Quantitative Trading • FinTech • NLP & Machine Learning
Developed an NLP-based quantitative trading framework using Python, machine learning, and financial news sentiment analysis to generate trading signals, evaluate market sentiment, and simulate trading performance through a backtesting engine and interactive dashboard.
The project focused on integrating Natural Language Processing (NLP), machine learning, and quantitative trading concepts into a sentiment-driven trading strategy capable of analysing financial news headlines and converting market sentiment into actionable trading signals.
The system processed financial news data, extracted entities using NLP techniques, classified sentiment, generated trading signals, and evaluated portfolio performance using historical market data and backtesting frameworks.
Traditional quantitative strategies often rely only on historical price movements and technical indicators. This project aimed to incorporate market sentiment and financial news analysis into trading decision-making frameworks to improve signal generation and market interpretation.

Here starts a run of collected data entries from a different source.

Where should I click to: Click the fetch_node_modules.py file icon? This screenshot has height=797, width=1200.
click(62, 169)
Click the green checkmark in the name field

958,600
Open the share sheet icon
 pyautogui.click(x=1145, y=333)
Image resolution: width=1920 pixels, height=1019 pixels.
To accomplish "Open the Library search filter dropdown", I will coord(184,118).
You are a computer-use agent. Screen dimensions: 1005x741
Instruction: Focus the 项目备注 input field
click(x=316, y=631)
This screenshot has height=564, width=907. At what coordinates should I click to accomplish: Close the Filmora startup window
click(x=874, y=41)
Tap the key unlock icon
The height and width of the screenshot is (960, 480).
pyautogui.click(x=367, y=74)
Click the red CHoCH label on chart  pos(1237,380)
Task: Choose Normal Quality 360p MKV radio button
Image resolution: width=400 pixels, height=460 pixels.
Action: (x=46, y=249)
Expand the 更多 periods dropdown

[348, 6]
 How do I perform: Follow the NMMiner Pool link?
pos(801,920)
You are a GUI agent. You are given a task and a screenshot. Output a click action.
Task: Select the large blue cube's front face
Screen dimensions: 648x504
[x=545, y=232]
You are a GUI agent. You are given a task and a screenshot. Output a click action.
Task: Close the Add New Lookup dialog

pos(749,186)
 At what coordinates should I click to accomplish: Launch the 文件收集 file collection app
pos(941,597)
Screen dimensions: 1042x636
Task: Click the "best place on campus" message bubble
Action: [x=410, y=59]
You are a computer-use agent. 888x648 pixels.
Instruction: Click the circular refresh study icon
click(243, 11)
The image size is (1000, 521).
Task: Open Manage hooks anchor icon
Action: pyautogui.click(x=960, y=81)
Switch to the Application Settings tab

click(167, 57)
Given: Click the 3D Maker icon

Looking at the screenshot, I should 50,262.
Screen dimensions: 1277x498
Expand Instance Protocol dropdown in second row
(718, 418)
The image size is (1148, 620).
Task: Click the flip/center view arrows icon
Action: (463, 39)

The primary objective was to evaluate whether sentiment extracted from financial news headlines could improve directional market predictions and enhance trading strategy performance.
The NLP pipeline utilised Named Entity Recognition (NER) to identify companies and organisations mentioned within financial headlines. Sentiment classification models categorised headlines into Positive, Negative, and Neutral classes using TF-IDF vectorization and machine learning classification techniques.
Event classification further categorised news into earnings announcements, product launches, regulatory developments, and market updates to improve contextual interpretation of market-moving information.
Generated signals were tested against historical stock price data through a simulated trading engine to evaluate profitability, portfolio growth, and signal effectiveness.
An interactive dashboard was developed using Streamlit to visualise strategy performance, sentiment distributions, signal frequencies, portfolio value growth, and detailed trade-level data.
Backtesting analysis generated approximately 5.18% portfolio return during testing with dynamic portfolio tracking, sentiment monitoring, and signal-performance evaluation.
Risk-adjusted evaluation included metrics such as Sharpe Ratio and Maximum Drawdown to assess portfolio stability and trading consistency.
Developed practical understanding of how quantitative finance, NLP, and machine learning techniques can be integrated into market intelligence and trading systems.
The project strengthened capabilities in data-driven trading analysis, financial technology workflows, Python-based analytics, sentiment modelling, and quantitative strategy evaluation.